Side butt is the new side boob,” declares fitness and wellness expert David Kirsch, and judging by all the naked dresses on the red carpet as of late, we’re inclined to agree. Here, he shares his three signature moves to master for a tight, toned and perky gluteus Medias on Beyoncé’s level.
1. Sumo Lunge with Side Kicks
- Stand in a “sumo” position with your feet slightly wider than hip width, knees bent, and your body weight in your heels.
- Take a large step sideways with your right leg, bringing your right knee in toward your chest and then over to the right in one continuous motion.
- As soon as your right foot touches the ground, bring your knee back into your chest and complete a side kick, kicking your right heel out to the side into the stomach of an imaginary opponent (or jaw, if that imaginary person is height-compromised).
- Lower your right leg to the floor into the sumo position. Squat down while sticking your butt out. Keep your knees just above (not in front of) your toes.
- Spring up while thrusting your arms overhead. Land on your heels, rolling forward onto your toes. Repeat with a sumo lunge and side kick with your left leg and another frog jump. Continue alternating right to left until you have completed 10 lunges on each side and 20 frog jumps.
2. Platypus Walks
Grab a medicine ball with both hands and extend your arms overhead. Squat in a sitting position with your knees aligned with your toes and your butt sticking back as far as you can get it.
Keep your core tight as you walk forward, pushing off through each heel.
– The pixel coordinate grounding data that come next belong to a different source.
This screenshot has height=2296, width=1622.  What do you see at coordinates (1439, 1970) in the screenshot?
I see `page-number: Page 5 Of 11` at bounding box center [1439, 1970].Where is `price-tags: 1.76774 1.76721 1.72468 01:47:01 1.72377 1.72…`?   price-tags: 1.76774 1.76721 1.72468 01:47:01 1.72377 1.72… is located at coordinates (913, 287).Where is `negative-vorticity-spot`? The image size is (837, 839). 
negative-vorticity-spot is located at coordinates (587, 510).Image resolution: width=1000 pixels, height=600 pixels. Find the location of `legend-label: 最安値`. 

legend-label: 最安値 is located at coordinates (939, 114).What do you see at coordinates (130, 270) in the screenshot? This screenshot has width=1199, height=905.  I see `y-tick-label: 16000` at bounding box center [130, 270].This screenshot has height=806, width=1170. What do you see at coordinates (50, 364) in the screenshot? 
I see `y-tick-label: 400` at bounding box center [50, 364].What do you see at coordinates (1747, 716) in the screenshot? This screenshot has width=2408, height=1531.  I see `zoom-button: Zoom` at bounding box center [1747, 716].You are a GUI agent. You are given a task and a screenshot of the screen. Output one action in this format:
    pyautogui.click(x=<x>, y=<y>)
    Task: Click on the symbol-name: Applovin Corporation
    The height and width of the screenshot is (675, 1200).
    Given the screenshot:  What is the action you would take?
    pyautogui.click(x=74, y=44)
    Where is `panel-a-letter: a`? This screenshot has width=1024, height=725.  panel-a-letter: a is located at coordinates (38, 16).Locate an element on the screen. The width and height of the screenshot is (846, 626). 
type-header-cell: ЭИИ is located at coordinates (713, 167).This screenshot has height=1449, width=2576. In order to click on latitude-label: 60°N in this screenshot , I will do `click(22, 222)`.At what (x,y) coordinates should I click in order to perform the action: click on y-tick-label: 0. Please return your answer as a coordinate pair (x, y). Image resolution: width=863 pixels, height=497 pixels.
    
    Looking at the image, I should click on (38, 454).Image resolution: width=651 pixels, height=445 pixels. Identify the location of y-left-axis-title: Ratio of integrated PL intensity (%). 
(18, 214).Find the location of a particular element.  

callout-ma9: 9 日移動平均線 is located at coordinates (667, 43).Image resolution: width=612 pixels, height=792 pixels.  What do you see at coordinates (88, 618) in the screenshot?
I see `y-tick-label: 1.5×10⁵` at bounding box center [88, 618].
If you perform the move correctly, your butt and inner thighs will be on fire. Walk across the room in one direction and then reverse and walk backward. If your room is small, repeat crossing the room one time.
3. Bent Leg Deadlifts
Holding a body bar, dumbbells, medicine ball, or even a broomstick in a pinch, stand with your legs shoulder-width apart.
Bend forward, hinging at the waist. Keep your knees soft and back flat. Come back to starting position. (To make it easier, hold the back of a chair or the edge of a table for balance. To make it harder, try lifting your alternate leg as you go down.)